Promoting common understanding of and approach towards regional security threats and developing security connectivity between Southeast and Northeast Asia would help Asean to strengthen its regional security role.
Asean can provide a conductive environment and platform for inter-Korean dialogues and communication given now there is no direct communication between the two Koreas. Direct communication can reduce tension and prevent conflict.
South Korea needs to connect its soft power-economic cooperation and cultural presence with its new strategic interest in order to further raise South Korea’s regional security profile.

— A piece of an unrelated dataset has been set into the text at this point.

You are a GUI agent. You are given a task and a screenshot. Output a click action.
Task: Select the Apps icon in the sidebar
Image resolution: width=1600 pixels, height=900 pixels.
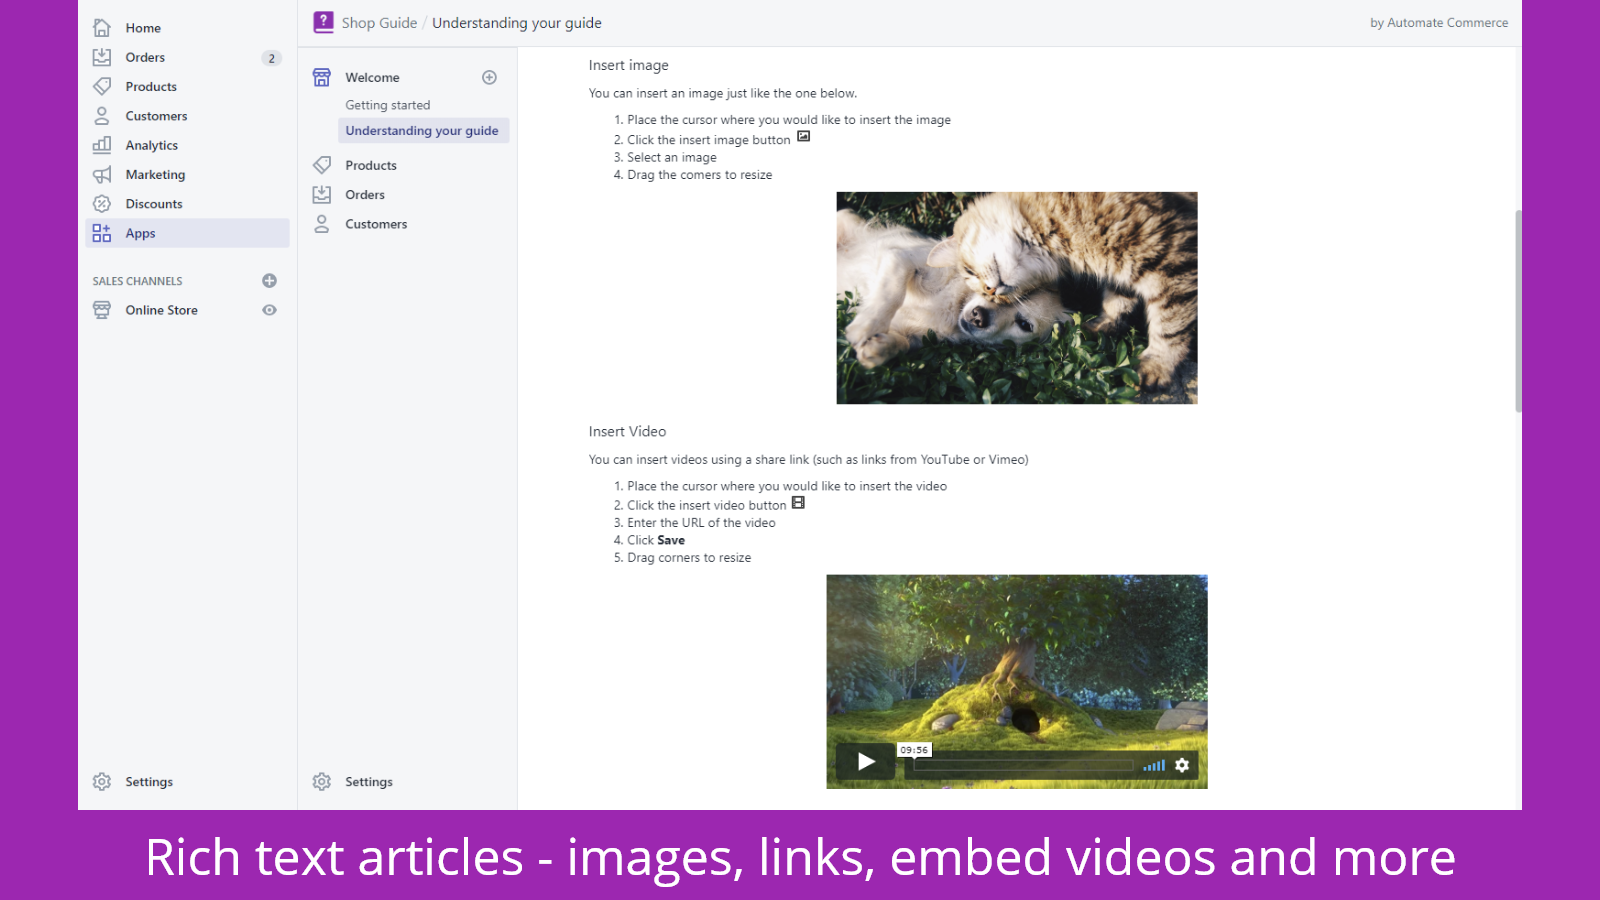tap(102, 232)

South Korea needs to have a broader foreign policy strategy towards Asean by moving beyond North Korea’s nuclear threat.
“As fellow middle powers, which have similar reservations vis-à-vis great power rivalry and anxieties over a broad range of traditional and non-traditional security threats, South Korea and Asean are in a unique position to develop a common understanding of what an inclusive, robust and dynamic regional security architecture should look like,” Richard Javad Heydarian, a Manila-based academic and author, said.
“And together, they can contribute to its establishment. While the North Korean issue is a natural starting point for tighter cooperation, it is crucial for both sides to diversify and expand their areas of strategic engagement by focusing on maritime security, counter-terrorism, and macro-scale infrastructure development,” added Mr Heydarian, who is also the Asean-Korea Next Generation Leader.